His head jerked up. “Enough time? My God, they’ve had a week, haven’t they? They haven’t found him yet. They
won’t
find him, damn them, because they won’t listen to me. They simply won’t
listen
. ”

“Listen to you about what?”

“About the phone call and the missing money,” he said. “About Leonard’s brother, Kenneth. I can’t make them believe me!”

“Take it easy,” I said, “slow down a little. You think there’s a connection between Kenneth’s death and Leonard’s?”

“I don’t think there is, I
know
there is.”

“How do you know it? Leonard’s last words aren’t really much to—”

“No, not that. The call last week, three days before Leonard was shot. The man on the phone.”

“What man?”

“I don’t know. A stranger—a voice I didn’t recognize.”

“He called you, this stranger?”

“No, he was calling Leonard. He thought I was Leonard.” Washburn quit talking, gave me a muddled sort of frown, shook himself like a cat, and then said, “Am I making any sense?”

“You’re starting to. Just go slow. This man on the phone mistook you for Leonard?”

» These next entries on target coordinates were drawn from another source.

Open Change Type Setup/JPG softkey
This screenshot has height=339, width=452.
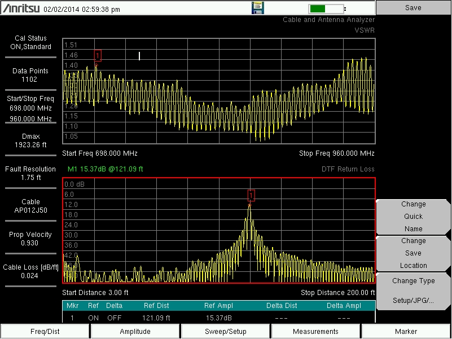point(414,290)
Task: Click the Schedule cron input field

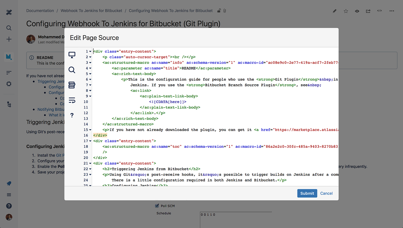Action: coord(235,215)
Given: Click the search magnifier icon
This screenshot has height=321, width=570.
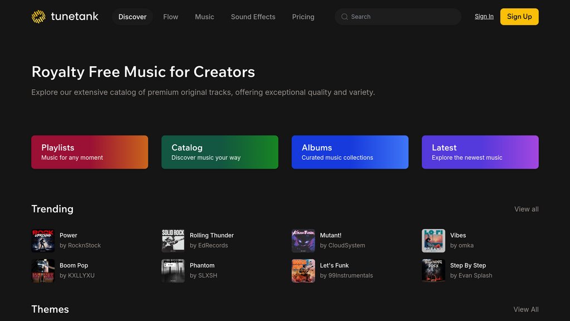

“Yes. I’d just come home from work; Leonard wasn’t in yet. I said hello and this man’s voice said, ‘Mr. Purcell?’ Then he went right on talking before I could tell him I wasn’t.”

“What did he say?”

“I can quote his exact words. He said, ‘Your brother didn’t fall off the cliff that night, Mr. Purcell. He was pushed. And I know who pushed him.’ ”

“That’s all?”

“Not quite. I was shocked; I said, ‘Who is this? What do you want?’ He said, ‘Money, Mr. Purcell, that’s what I want.’ I heard Leonard’s car just then, and I was so upset I blurted out that I
wasn’t
Mr. Purcell, that Mr. Purcell had just come home and would take the call. He hung up without another word.”

“Did you tell Leonard all this when he came in?”

“Of course.”

“How did he take it?”

“He said the man must have been a crank. He said Kenneth’s death had been an accident, there was no question of that.” Washburn’s mouth quirked bitterly. “The same things the police said. But Leonard was as upset as I was. I knew him so well—I could always tell when he was upset. He and his brother were very close; he just hadn’t been himself since Kenneth’s death. If there was even a remote chance Kenneth’s fall wasn’t an accident, Leonard would have pursued it.”